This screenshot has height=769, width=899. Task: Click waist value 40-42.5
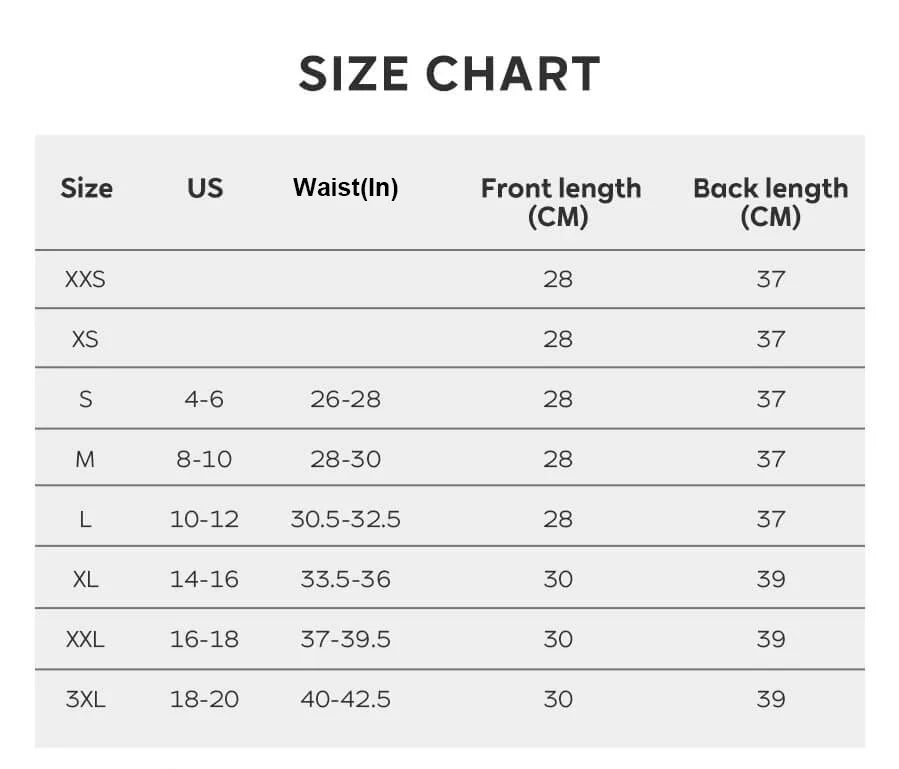point(345,699)
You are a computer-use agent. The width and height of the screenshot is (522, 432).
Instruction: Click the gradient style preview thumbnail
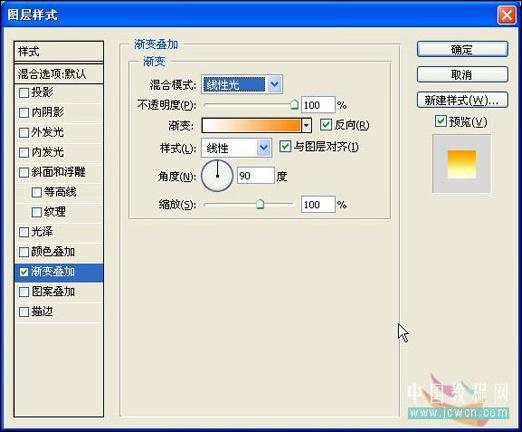pyautogui.click(x=462, y=164)

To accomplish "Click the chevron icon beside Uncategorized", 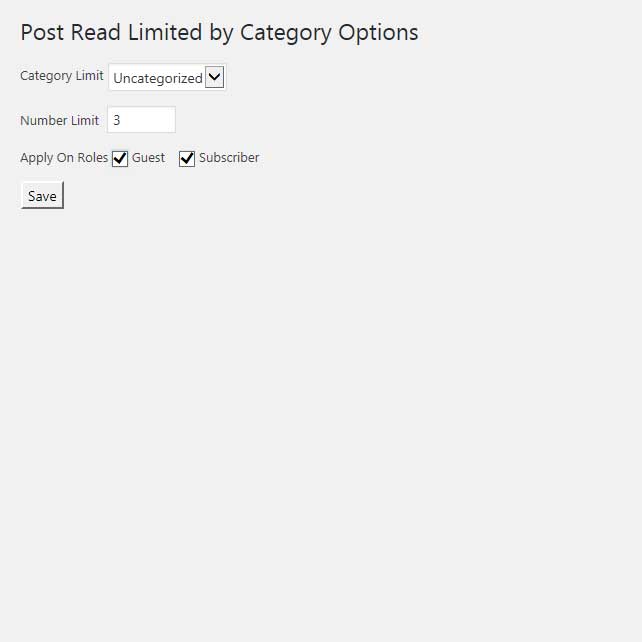I will 214,77.
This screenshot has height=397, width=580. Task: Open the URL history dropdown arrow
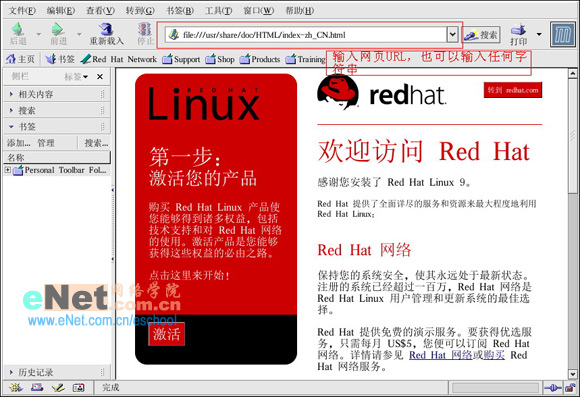point(452,35)
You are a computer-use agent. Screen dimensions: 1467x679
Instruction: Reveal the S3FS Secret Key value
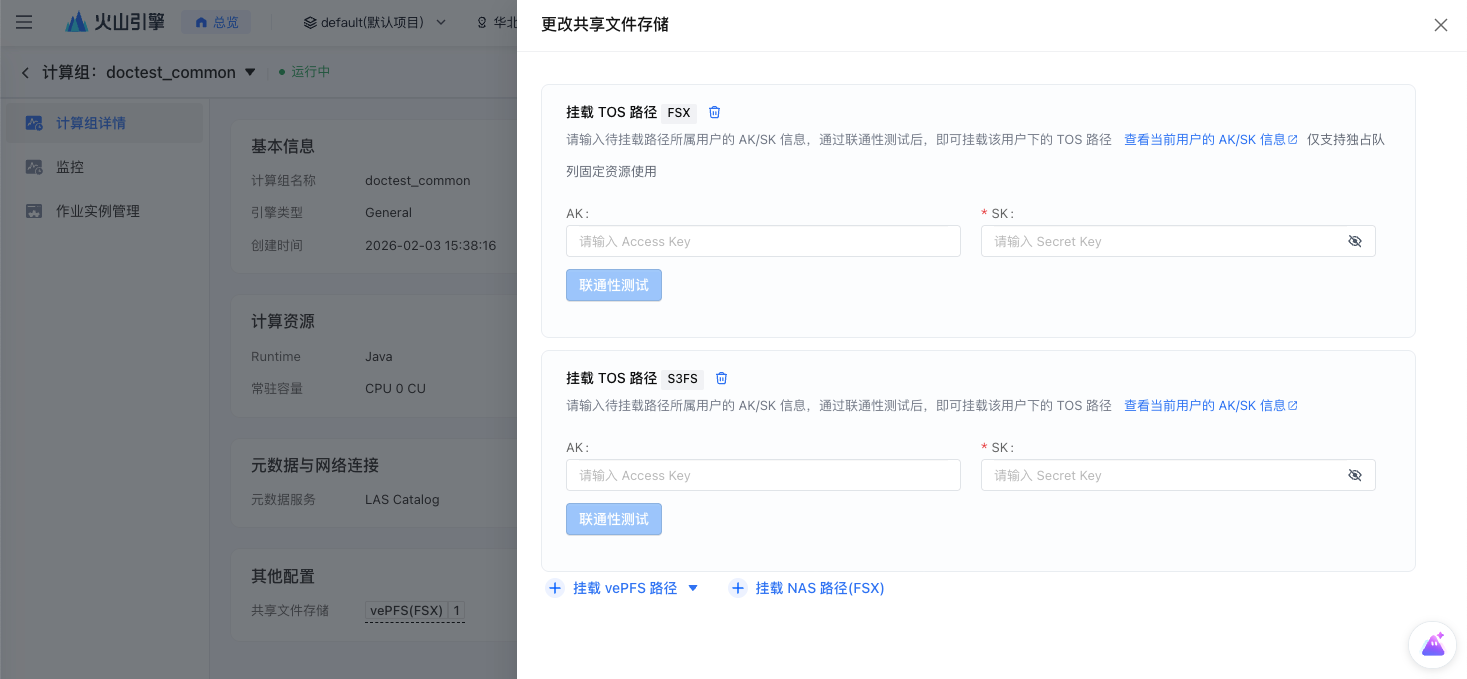1354,475
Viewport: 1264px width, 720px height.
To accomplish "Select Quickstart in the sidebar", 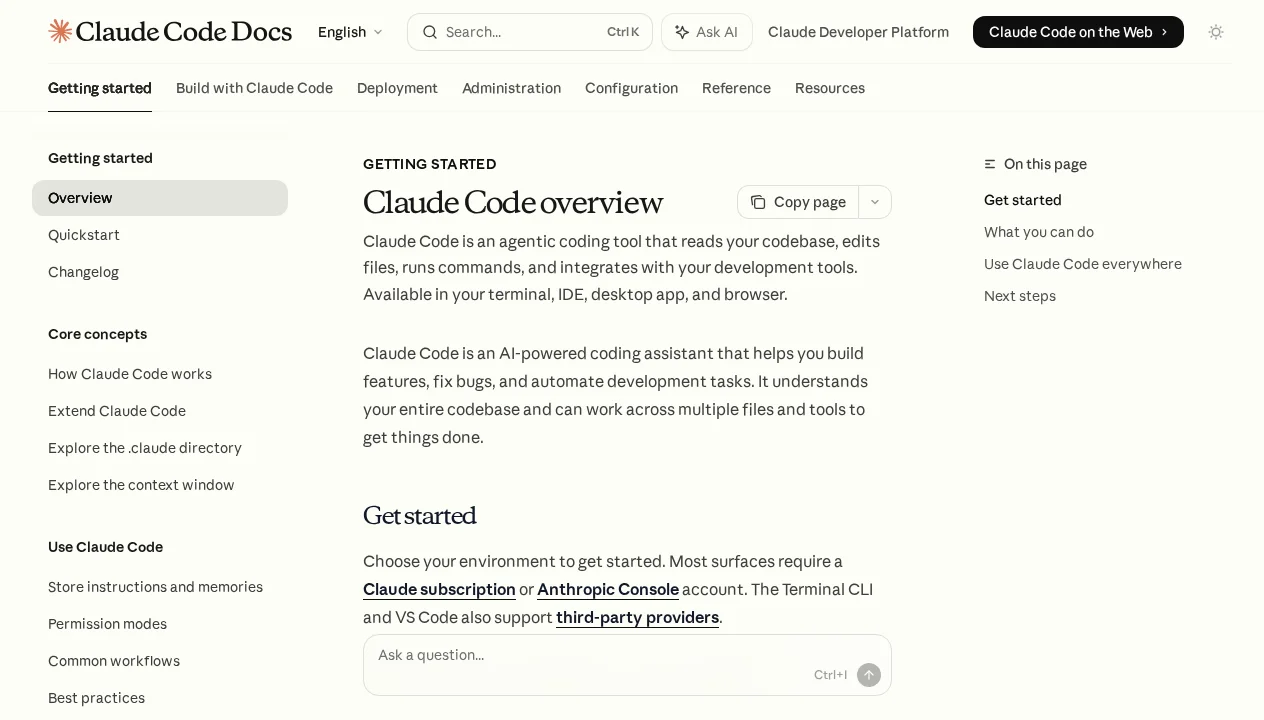I will click(x=84, y=235).
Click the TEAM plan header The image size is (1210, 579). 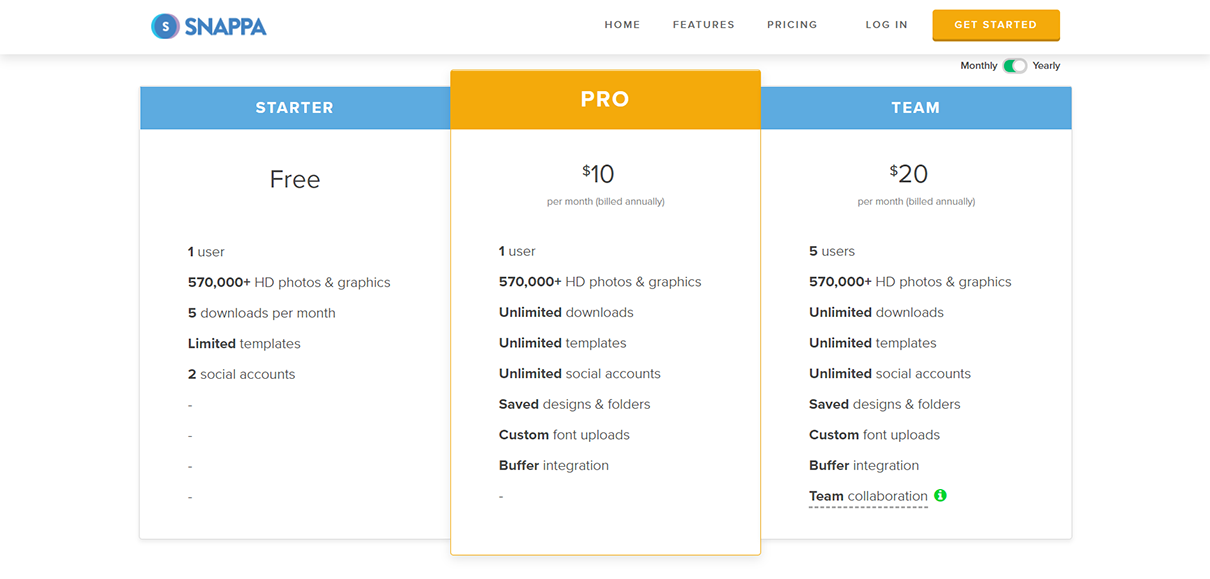[915, 107]
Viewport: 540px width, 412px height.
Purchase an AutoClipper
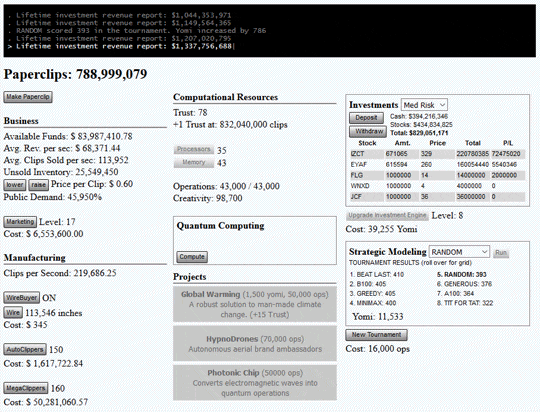(25, 350)
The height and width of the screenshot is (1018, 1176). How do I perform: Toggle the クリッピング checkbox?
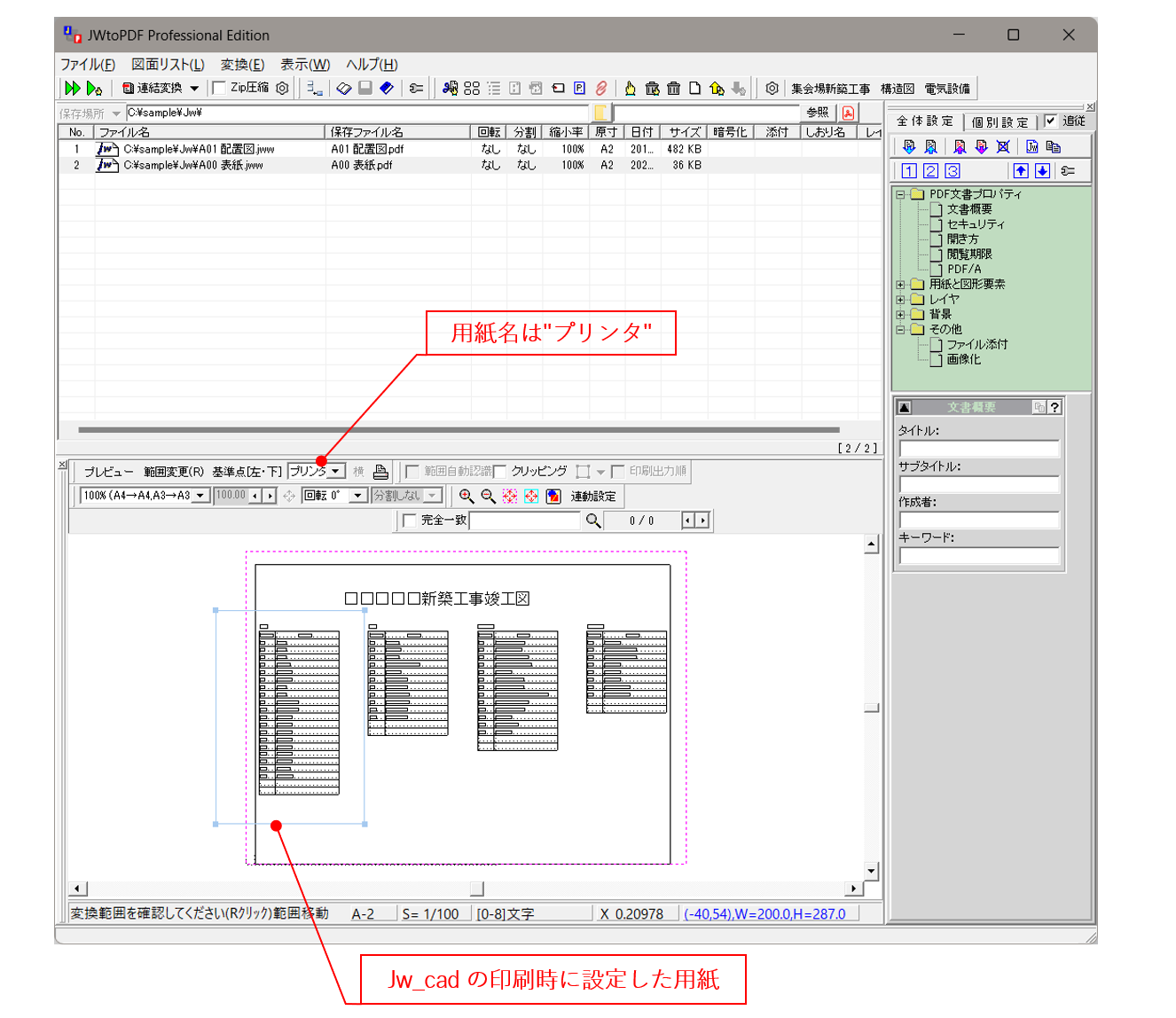[501, 471]
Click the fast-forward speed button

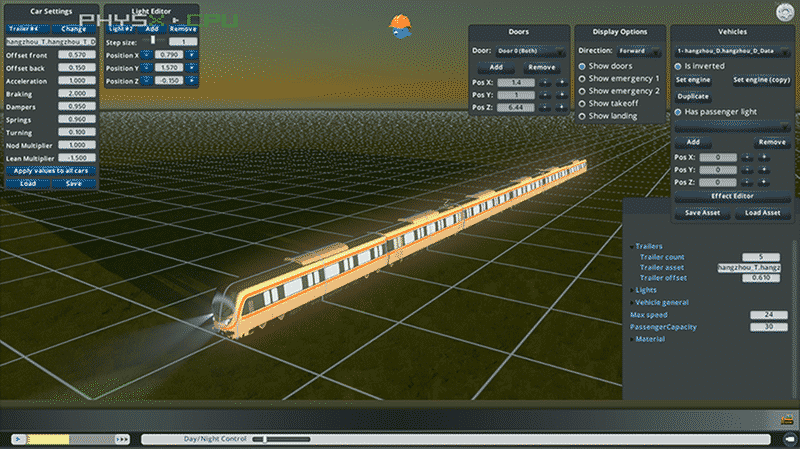[122, 439]
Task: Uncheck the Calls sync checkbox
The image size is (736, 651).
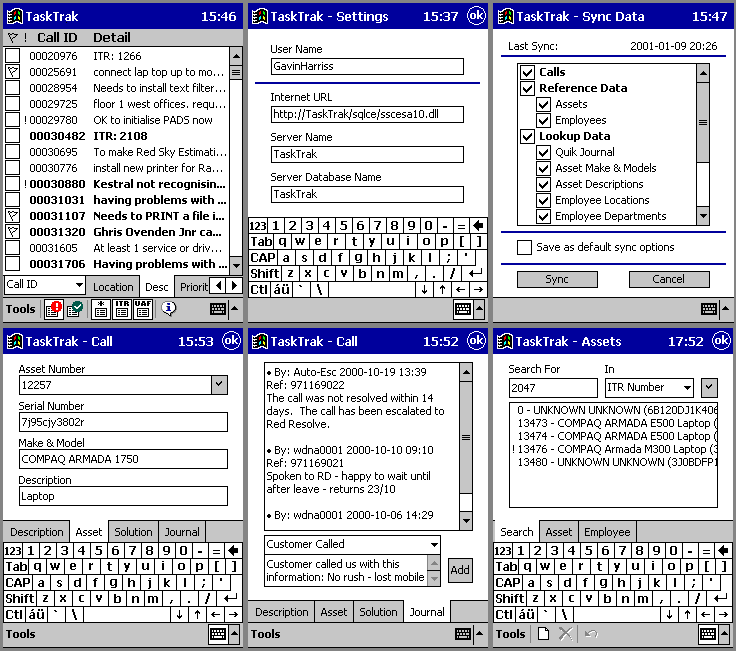Action: point(527,72)
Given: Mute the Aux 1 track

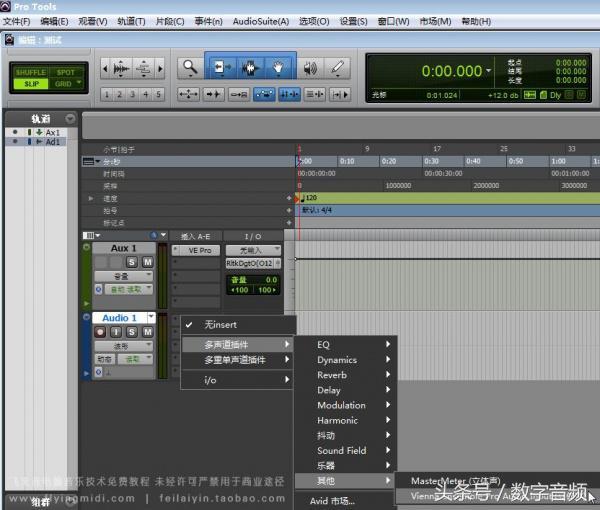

□ □ □

_WORK REQUEST_: Some lines in the material contain "computer". Show all of them.

_EXERCISE OUTPUT_:
You are a computer-use agent. The width and height of the screenshot is (522, 432).
You are a computer-use agent. Screen dimensions: 1467x679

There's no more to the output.